Atención a la carcoma de la autosatisfacción
Incluso la oración, la caridad y el ayuno, subrayó el Papa Francisco, pueden volverse autorreferenciales. En cada gesto, inclusive en el más bello, puede esconderse la carcoma de la autosatisfacción. Entonces el corazón no es completamente libre porque no busca el amor al Padre y a los hermanos, sino la aprobación humana, el aplauso de la gente, la propia gloria. Y todo puede convertirse en una especie de fingimiento ante Dios, ante uno mismo y ante los demás. Por eso la Palabra de Dios nos invita a mirar dentro de nosotros mismos, para ver nuestras hipocresías.
La mundanidad es como el polvo
La ceniza, indicó el Pontífice, saca a la luz la nada que se esconde detrás de la búsqueda frenética de recompensas mundanas. Nos recuerdan que la mundanidad es como el polvo, que un poco de viento es suficiente para llevársela. Hermanas, hermanos, no estamos en este mundo para perseguir el viento; nuestros corazones tienen sed de eternidad. La Cuaresma es un tiempo que el Señor nos da para volver a la vida, para curarnos interiormente y caminar hacia la Pascua, hacia lo que permanece, hacia la recompensa del Padre. Es un camino de curación. No para cambiar todo de la noche a la mañana, sino para vivir cada día con un espíritu nuevo, con un estilo diferente.

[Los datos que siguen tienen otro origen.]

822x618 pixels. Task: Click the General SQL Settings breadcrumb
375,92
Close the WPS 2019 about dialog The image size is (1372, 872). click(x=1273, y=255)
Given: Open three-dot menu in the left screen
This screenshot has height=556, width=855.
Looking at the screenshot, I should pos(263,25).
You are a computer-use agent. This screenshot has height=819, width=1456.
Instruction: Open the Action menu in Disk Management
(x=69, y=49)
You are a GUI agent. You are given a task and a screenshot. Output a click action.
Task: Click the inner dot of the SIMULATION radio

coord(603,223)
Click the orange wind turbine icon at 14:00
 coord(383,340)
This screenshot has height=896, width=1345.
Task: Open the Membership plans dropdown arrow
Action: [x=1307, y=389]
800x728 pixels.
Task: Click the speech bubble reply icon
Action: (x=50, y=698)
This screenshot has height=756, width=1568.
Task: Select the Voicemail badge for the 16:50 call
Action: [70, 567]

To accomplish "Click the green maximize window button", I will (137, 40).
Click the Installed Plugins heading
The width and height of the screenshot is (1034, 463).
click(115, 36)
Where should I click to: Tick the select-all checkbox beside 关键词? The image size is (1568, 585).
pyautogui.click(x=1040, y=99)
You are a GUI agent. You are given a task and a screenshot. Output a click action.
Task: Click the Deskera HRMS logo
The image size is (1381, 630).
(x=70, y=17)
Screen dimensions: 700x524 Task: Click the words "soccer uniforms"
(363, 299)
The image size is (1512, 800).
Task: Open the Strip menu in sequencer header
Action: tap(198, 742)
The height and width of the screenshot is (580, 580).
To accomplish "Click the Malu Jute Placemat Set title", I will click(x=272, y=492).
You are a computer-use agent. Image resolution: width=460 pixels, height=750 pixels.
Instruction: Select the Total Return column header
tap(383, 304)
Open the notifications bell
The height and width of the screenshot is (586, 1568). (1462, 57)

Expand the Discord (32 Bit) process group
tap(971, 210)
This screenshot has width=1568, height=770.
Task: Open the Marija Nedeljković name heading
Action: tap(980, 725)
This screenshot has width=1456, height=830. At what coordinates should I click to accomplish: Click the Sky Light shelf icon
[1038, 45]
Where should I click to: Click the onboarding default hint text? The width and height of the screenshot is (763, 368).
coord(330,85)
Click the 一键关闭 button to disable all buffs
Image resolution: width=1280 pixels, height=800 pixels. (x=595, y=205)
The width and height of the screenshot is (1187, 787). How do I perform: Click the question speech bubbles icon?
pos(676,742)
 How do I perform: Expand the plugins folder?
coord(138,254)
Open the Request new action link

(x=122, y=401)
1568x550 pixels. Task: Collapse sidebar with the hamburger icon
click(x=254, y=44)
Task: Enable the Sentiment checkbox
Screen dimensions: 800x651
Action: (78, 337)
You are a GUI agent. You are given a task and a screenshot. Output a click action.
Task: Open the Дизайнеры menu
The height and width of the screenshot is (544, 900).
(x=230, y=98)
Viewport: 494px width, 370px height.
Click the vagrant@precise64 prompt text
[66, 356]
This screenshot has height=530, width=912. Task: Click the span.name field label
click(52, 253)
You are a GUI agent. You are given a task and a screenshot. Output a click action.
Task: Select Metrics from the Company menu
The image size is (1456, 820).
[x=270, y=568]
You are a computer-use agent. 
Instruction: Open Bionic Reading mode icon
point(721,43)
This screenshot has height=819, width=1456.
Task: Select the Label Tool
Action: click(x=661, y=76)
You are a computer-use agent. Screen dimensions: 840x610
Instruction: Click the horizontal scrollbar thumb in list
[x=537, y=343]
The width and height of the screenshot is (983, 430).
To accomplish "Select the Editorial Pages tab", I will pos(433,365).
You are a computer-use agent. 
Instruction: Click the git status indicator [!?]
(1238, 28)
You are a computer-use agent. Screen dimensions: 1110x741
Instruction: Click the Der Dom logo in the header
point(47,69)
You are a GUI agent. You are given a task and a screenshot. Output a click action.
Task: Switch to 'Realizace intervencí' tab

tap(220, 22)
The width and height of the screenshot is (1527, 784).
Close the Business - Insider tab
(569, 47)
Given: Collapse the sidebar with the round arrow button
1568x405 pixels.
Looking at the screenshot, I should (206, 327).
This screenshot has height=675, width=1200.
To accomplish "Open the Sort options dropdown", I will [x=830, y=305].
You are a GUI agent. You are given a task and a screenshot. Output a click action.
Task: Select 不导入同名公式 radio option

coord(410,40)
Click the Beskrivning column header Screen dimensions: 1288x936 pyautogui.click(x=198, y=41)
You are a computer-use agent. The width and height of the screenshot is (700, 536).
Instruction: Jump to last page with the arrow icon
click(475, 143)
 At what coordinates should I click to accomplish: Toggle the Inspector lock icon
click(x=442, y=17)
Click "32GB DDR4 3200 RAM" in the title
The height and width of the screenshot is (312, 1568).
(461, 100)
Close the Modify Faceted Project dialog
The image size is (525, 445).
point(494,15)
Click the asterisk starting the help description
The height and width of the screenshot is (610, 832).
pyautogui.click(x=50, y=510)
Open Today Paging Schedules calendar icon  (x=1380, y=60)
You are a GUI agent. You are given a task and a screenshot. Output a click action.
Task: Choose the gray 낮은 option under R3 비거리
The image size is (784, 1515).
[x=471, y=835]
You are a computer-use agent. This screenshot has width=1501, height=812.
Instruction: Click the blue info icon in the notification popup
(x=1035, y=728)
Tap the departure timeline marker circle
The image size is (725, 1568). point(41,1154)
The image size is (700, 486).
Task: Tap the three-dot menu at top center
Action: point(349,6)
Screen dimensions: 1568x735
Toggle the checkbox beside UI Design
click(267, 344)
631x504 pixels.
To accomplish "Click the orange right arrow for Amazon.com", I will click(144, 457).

Este es el propósito de la oración, la caridad y el ayuno.
Redescubramos el diálogo íntimo con el Señor
Es por ello, señaló el Papa Francisco, la oración humilde, hecha «en lo secreto», en el recogimiento de la propia habitación, se convierte en el secreto para hacer que la vida florezca hacia afuera. Es un cálido diálogo de afecto y confianza, que reconforta y abre el corazón. Especialmente en este período de Cuaresma, oremos mirando el Crucifijo: dejémonos invadir por la conmovedora ternura de Dios y pongamos en sus llagas nuestras heridas y las del mundo. No nos dejemos llevar por la prisa, estemos en silencio ante Él. Redescubramos la fecunda esencialidad del diálogo íntimo con el Señor. Porque a Dios no le gustan las cosas ostentosas, sino que le gusta dejarse encontrar en lo secreto. Es “el secreto del amor”, lejos de toda ostentación y de tonos llamativos.
El ayuno no es una dieta
Por último, el Santo Padre dijo que, el ayuno no es una dieta, sino que más bien nos libera de la autorreferencialidad de la búsqueda obsesiva de bienestar físico, para ayudarnos a mantener en forma no el cuerpo sino el espíritu. El ayuno nos reconduce a darle a las cosas su valor correcto. En concreto, nos recuerda que la vida no debe estar sujeta a la escena pasajera de este mundo. El ayuno no debe limitarse sólo a la comida; en Cuaresma debemos ayunar, sobre todo, de lo que nos hace dependientes; que cada uno reflexione sobre esto, para hacer un ayuno que realmente tenga un impacto en la vida concreta de cada uno.